Deutsche Demokratische Partei

    Aus Lexikon Drittes Reich

    (DDP), am 16. 11. 18 als Sammelpartei für Links- wie Nationalliberale gegründete politische Partei, der aber der rechte Flügel (Deutsche Volkspartei) weitgehend fern blieb; der spätere (1925) Versuch eines Zusammenschlusses scheiterte. In der Weimarer Nationalversammlung mit 74 Sitzen noch drittstärkste Fraktion, verschliss sich die DDP in der Regierungsbeteiligung in der Weimarer Koalition und gab laufend nach links und v. a. an die DVP Stimmen ab; 1928 noch 25 Mandate.

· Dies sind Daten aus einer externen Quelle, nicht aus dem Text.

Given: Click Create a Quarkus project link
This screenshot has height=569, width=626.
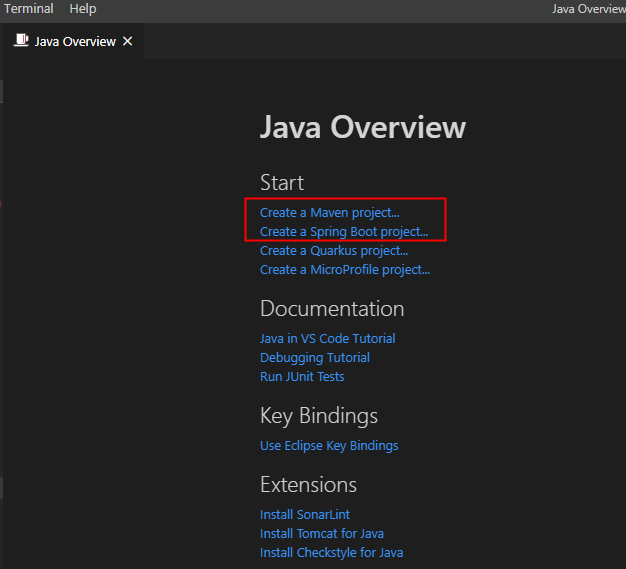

Hinzu kam, dass die DDP führende Repräsentanten wie den Mitbegründer Friedrich Naumann (1919), den Soziologen Max Weber (1920), Rathenau (1922) und den Verfassungsvater Hugo Preuß (1925) früh durch Tod verlor. Der Zusammenschluss mit dem Jungdeutschen Orden 1930 zur Deutschen Staatspartei brachte keine Wende mehr für die nur noch von der liberalen Presse (u. a. "Vossische Zeitung", "Frankfurter Zeitung") unterstützte Partei, deren letzte fünf Abgeordnete dem Ermächtigungsgesetz zustimmten und die sich am 28. 6. 33 unter nationalsozialistischem Druck selbst auflöste.